*Text section*:
Studio album by Yukmouth
- Released: July 22, 2003
- Recorded: 2002–03
- Studios: Smoke House Studios (North Hollywood, CA); Dean's List House of Hits (Houston, TX); Noddfactor Studios (Houston, TX);
- Genres: West Coast hip hop; gangsta rap; hardcore hip hop;
- Length: 1:15:44
- Label: Rap-A-Lot 4 Life
- Producers: J. Prince (exec.); Arch Bishop Storm; C. Notes; Dame Grease; G-Casso; Joseph "JoJo" Hearne; Mike D.; Mike Dean; Mr. Lee; Mr. Mixx; Nan Dogg;

Yukmouth chronology
| Thug Lord: The New Testament (2001) | Godzilla (2003) | In Thugz We Trust (2004) |

= Godzilla (Yukmouth album) =

Godzilla is the third solo studio album by American rapper Yukmouth. It was released on July 22, 2003 via Rap-A-Lot 4 Life. Recording sessions took place at Smoke House Studios in North Hollywood, and at Dean's List House of Hits and Noddfactor Studios in Houston. Production was handled by Nan Dogg, Dame Grease, Mike D., Mike Dean, Arch Bishop Storm, C. Notes, G-Casso, Joseph "JoJo" Hearne, Mr. Lee and Mr. Mixx, with J. Prince serving as executive producer. The album peaked at number 112 on the Billboard 200 and number 21 on the Top R&B/Hip-Hop Albums in the United States.

*Supplied data*:
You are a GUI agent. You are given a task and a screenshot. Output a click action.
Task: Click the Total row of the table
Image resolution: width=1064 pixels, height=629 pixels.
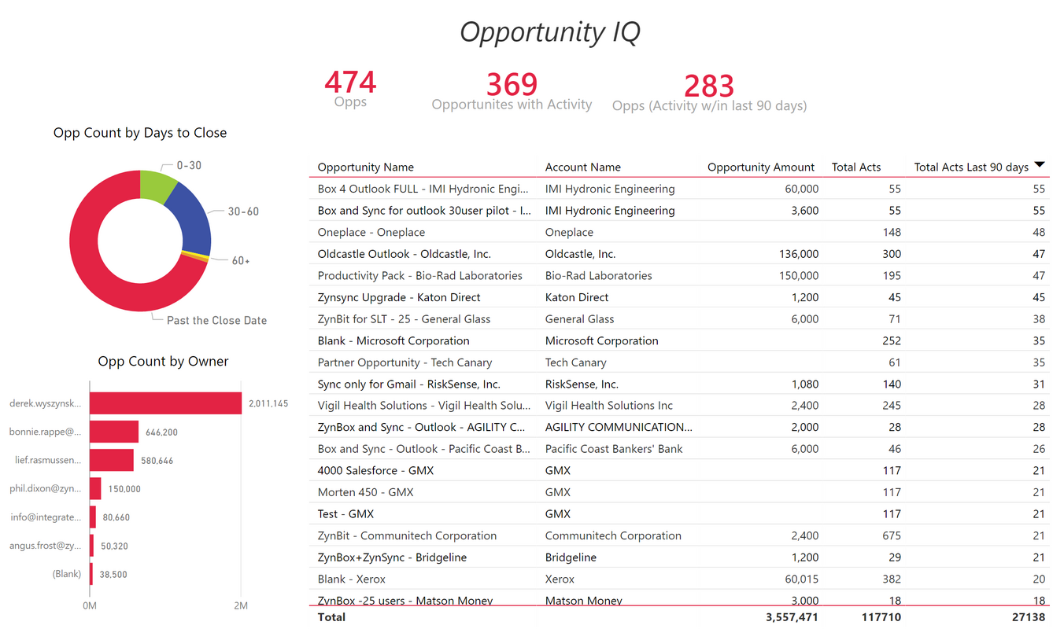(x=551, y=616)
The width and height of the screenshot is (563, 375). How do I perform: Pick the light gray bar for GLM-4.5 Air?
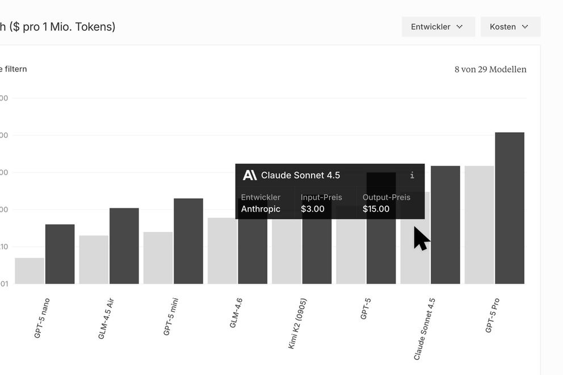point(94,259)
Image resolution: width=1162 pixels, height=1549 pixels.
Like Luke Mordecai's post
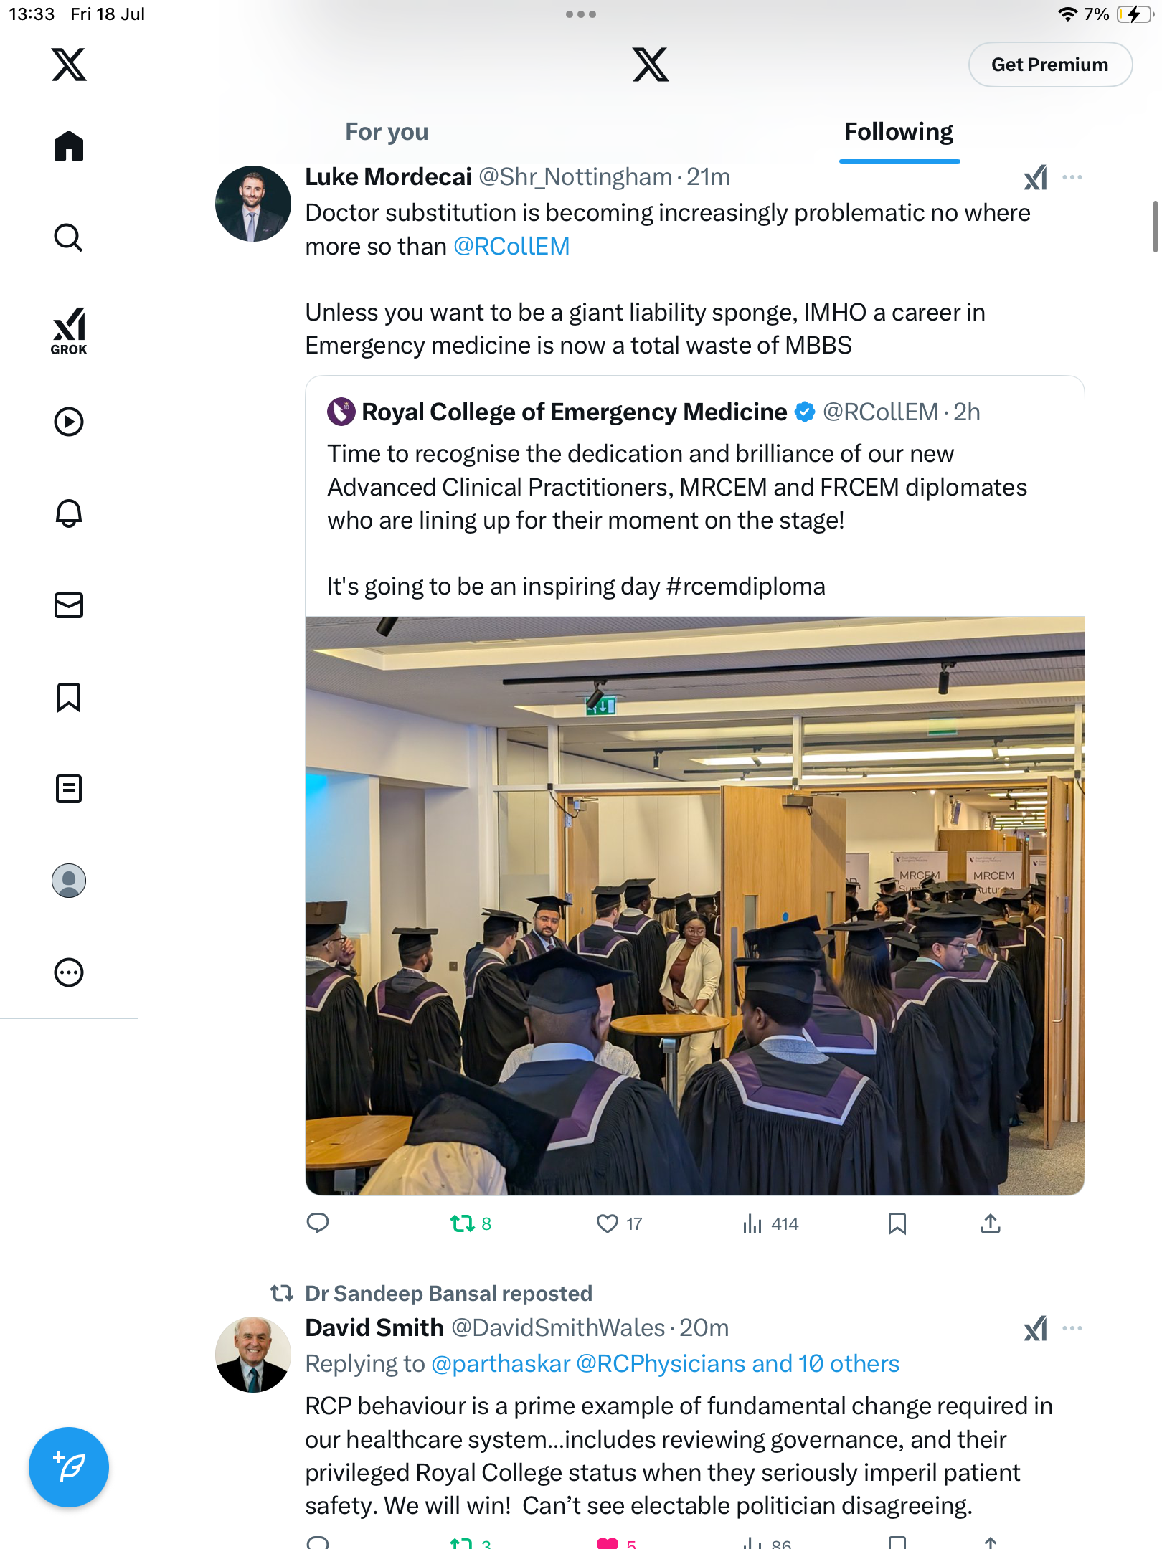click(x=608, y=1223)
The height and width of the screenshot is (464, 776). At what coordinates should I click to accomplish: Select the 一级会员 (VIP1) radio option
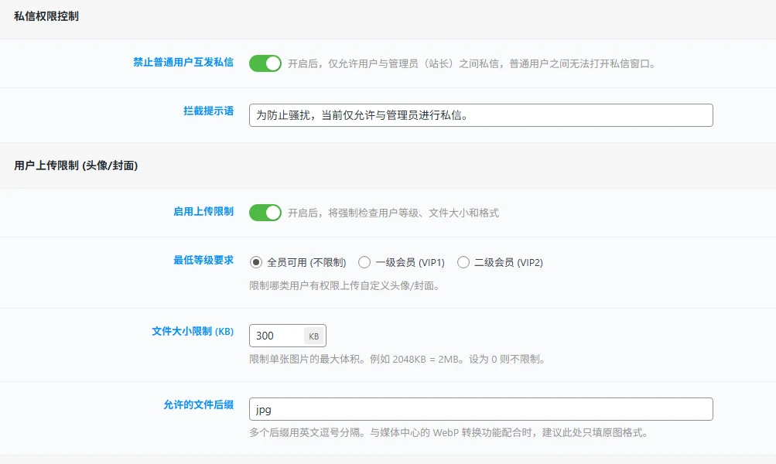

--

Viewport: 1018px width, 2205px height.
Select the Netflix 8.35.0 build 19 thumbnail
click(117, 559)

*Exercise objective*:
Can you echo the Godzilla album text above word for word, from "Yukmouth chronology" up to and including "the United States."?

*Expected answer*:
Yukmouth chronology
| Thug Lord: The New Testament (2001) | Godzilla (2003) | In Thugz We Trust (2004) |

= Godzilla (Yukmouth album) =

Godzilla is the third solo studio album by American rapper Yukmouth. It was released on July 22, 2003 via Rap-A-Lot 4 Life. Recording sessions took place at Smoke House Studios in North Hollywood, and at Dean's List House of Hits and Noddfactor Studios in Houston. Production was handled by Nan Dogg, Dame Grease, Mike D., Mike Dean, Arch Bishop Storm, C. Notes, G-Casso, Joseph "JoJo" Hearne, Mr. Lee and Mr. Mixx, with J. Prince serving as executive producer. The album peaked at number 112 on the Billboard 200 and number 21 on the Top R&B/Hip-Hop Albums in the United States.